Companies plugged into the program can place job orders with one or more of the 75 Tennessee Career Centers across the state, detailing job requirements. The centers will immediately get to work trying to match the jobs with qualified candidates, and give the opportunities broad exposure through the Jobs4TN.gov website. It’s a full-fledged recruitment process that includes pre-screening, assessment and testing, interviewing and pre-hire training.
Through Workforce360°, Tennessee aims to be the most aligned state in the country when it comes to connecting industry with workforce education. As Workforce360° documentation observes, “The best solutions are most often achieved through a collaborative approach.”
Advanced Manufacturing Partnerships
The state’s education and economic leaders are no strangers to such collaborative efforts. Consider the example of the Volkswagen Academy. The initiative connects Chattanooga State Community College’s Engineering Technology Division with Volkswagen Group of America’s Chattanooga operations. The result is a pair of three-year mechatronic programs designed for those seeking jobs in the automotive industry. The programs make use of German curriculum and follow Volkswagen global standards, and they’re accredited by the German Chambers of Commerce and Industry.

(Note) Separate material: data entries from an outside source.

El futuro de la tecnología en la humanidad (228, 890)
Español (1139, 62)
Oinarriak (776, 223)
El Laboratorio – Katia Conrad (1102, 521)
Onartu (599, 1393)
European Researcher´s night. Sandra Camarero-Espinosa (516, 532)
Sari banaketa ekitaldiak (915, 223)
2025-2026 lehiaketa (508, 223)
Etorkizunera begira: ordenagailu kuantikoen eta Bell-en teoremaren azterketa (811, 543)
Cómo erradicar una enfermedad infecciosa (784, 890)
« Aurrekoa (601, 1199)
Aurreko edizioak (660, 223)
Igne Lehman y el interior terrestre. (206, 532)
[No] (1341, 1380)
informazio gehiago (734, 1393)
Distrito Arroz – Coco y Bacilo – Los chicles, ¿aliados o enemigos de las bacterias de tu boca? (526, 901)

A similar advanced manufacturing program pairs Bridgestone with Motlow State Community College — the partnership has developed a mechatronics program based on the Siemens Mechatronics Systems approach. No other U.S. program offers this kind of three-step pathway for advanced manufacturing education. And another innovative training collaboration involves Electrolux and the Workforce Investment Network. Classes are offered at Southwest Tennessee Community College in Memphis, and are based upon Electrolux’s specifications and training requirements.
Perhaps the most significant effort is the state’s Drive to 55 Alliance, with an ambitious goal of ensuring that at least 55 percent of Tennessee’s adult population has a degree or certificate by the year 2025. Already, overall enrollment in public higher education is up by 10 percent. Among the tools for helping that type of growth happen is the Tennessee Promise, a last-dollar scholarship endowment intended to ensure that everyone graduating from high school in Tennessee, starting with the Class of 2015, can attend community or technical college tuition-free for two years. Some 16,000 students are enrolled in the Tennessee Promise. Another tool is known as Tennessee Reconnect, a program designed to help more adults complete a postsecondary degree or credential.

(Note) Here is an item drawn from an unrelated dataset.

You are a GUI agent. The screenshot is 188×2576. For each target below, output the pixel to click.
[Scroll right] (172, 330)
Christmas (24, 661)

The U.S. Census has charted an increase in the percentage of Tennessee adults with high school diplomas or the equivalent, as well as the percentage that have bachelor’s degrees or higher — the state’s growth in both of these areas ranks second nationally. In addition, “Tennessee is the fastest-improving state in the nation for K-12 education from 2011–2015, based on the National Assessment of Education Progress,” reports the most recent annual LEAP Report from the Tennessee Labor Education Alignment Program. “Tennessee is actively addressing the challenge to ensure a skilled workforce is available for the newly relocated and expanding companies across the state.”